In this study, effective rate of 600 mg/d group was much higher than that of 450 mg/d group, indicating a dose-dependent trend in the efficacy of propafenone. However, plasma concentrations of propafenone at peak and trough time varied in different patient at the same dose. There are no correlation between Cmax or Cmin of propafenone and electrocardiographic parameters (PR, QRS, and QT intervals). It may result from both pharmacokinetic variability and genetic polymorphism of CYP2D6. Therefore, it is difficult to estimate propafenone efficacy if only based on either plasma concentration or ECG changes of propafenone in patients with ventricular arrhythmia.

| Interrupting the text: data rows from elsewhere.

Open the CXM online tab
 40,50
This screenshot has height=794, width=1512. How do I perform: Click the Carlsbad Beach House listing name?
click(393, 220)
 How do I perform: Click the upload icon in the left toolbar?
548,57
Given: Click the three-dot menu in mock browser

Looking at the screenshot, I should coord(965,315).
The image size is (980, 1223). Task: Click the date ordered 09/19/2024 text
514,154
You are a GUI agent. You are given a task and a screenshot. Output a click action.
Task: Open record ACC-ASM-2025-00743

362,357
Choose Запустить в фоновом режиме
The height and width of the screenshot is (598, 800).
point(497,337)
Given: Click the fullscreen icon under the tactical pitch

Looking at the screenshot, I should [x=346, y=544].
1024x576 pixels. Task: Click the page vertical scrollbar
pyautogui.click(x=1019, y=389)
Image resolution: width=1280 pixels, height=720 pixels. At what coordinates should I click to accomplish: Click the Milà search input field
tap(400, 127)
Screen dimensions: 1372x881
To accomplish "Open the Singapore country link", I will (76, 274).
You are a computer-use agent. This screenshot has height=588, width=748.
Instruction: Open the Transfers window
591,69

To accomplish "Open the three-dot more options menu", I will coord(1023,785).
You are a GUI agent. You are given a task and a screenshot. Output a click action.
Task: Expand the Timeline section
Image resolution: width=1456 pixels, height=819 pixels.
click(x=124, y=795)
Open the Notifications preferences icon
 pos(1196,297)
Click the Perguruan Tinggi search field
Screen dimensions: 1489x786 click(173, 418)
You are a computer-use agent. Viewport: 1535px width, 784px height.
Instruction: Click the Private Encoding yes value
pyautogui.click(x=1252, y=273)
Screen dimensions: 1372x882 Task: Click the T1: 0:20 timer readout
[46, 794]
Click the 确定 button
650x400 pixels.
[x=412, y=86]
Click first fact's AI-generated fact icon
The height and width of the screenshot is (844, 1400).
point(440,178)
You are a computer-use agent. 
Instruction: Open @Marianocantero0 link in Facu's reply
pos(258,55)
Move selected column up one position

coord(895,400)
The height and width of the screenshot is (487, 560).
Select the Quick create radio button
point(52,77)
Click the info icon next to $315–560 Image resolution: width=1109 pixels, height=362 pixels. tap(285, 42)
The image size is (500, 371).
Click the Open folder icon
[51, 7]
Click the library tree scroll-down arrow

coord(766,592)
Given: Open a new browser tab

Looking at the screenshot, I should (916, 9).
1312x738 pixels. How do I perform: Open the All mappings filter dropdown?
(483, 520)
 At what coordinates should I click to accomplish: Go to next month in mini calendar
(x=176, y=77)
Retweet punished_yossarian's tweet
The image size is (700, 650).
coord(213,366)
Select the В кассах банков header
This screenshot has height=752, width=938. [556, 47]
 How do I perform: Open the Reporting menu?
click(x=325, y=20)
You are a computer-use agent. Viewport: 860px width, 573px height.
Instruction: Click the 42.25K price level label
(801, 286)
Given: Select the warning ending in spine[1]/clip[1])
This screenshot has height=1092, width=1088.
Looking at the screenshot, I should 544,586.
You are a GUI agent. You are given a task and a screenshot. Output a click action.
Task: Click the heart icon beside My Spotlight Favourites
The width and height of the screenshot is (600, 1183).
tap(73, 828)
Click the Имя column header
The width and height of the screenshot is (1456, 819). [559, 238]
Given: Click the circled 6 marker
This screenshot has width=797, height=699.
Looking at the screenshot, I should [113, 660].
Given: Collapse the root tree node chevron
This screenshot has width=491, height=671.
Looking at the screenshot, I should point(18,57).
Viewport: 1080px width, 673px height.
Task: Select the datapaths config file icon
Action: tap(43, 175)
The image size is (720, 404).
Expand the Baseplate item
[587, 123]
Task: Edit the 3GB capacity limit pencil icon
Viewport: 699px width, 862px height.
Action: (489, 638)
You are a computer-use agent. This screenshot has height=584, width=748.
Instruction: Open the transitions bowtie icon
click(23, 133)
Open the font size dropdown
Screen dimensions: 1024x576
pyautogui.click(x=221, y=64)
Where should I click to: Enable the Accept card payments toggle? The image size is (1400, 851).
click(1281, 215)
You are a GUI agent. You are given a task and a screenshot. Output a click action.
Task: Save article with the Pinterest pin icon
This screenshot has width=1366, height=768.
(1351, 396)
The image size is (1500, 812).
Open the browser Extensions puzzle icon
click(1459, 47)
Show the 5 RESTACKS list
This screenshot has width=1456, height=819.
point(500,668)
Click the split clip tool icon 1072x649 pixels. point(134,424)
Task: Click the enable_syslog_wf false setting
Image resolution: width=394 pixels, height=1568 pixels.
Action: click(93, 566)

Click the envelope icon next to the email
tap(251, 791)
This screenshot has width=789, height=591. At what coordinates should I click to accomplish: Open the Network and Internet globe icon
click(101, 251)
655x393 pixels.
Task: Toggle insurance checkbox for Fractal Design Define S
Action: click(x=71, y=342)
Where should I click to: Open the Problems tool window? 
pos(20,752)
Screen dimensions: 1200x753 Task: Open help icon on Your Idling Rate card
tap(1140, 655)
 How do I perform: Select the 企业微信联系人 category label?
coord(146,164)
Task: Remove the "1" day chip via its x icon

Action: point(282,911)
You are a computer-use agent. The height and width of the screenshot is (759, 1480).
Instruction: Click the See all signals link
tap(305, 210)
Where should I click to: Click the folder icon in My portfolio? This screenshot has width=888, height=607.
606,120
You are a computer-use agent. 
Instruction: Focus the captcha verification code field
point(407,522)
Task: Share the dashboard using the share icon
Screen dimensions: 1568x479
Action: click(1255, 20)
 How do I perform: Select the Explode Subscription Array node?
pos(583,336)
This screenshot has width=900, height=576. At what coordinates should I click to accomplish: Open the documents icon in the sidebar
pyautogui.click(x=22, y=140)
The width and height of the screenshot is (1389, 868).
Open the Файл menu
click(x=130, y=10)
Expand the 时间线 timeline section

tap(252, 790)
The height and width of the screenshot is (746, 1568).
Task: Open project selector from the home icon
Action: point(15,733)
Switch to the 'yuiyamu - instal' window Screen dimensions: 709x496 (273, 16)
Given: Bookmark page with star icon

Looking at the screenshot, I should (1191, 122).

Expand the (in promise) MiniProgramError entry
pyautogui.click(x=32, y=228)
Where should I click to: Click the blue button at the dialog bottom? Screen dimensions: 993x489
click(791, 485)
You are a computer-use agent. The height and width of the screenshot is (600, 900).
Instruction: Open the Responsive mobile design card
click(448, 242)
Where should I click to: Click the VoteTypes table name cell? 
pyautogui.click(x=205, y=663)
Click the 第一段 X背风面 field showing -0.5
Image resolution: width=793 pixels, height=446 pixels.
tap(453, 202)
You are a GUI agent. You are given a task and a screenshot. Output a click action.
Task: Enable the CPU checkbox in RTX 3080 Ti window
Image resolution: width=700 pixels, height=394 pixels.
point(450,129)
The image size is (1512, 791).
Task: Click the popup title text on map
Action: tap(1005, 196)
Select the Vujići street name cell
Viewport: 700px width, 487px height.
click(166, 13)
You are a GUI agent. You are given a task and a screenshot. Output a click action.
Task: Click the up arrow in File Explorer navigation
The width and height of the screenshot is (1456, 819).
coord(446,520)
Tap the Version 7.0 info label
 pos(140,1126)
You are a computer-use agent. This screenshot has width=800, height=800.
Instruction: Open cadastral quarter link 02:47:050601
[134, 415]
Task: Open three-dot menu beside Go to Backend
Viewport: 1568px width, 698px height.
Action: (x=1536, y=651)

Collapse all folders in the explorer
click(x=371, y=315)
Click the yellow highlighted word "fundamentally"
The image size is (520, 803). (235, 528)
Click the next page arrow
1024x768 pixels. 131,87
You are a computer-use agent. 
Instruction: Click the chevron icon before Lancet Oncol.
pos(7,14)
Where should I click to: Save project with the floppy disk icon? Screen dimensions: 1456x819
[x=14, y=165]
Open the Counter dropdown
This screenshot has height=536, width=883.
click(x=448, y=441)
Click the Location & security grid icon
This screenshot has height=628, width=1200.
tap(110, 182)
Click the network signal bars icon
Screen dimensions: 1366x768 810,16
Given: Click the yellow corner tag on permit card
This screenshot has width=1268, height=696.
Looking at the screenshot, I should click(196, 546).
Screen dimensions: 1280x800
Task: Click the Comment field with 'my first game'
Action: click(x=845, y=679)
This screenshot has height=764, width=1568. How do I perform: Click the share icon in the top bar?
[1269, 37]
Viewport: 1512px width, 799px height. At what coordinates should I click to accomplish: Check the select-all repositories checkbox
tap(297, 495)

The total inhibitory rate of VPC was 80 %±42 % (range: -48 %-100 %) after 7 d treatment of propafenone in 17 patients with ventricular arrhythmia, which shows good inhibitory effect of propafenone on VPC. Moreover, CYP2D6 genotype has an important role in determining plasma concentration and antiarrhythmic effect of propafenone. In 450 mg/d group, patients with CYP2D6 *10/*10 genotype not only has its Cmax about twice as high as those with CYP2D6 *1/*1 genotype, but also shows greater inhibitory effect (VPCs) (96 %±6% vs 58 %±34 %, P<0.05). Therefore, to our knowledge, it is the first report evaluating the relationship between CYP2D6*10 genotype and propafenone plasma concentrations and/or pharmacodynamics.

In conclusion, CYP2D6*10 genotype is highly relevant to both increases of peak plasma concentrations and efficacy of propafenone. The further study on the effect of CYP2D6 genetic polymorphism on pharmacodynamics of propafenone and other drugs may provide invaluable information to predict clinical effect and toxicity in patients.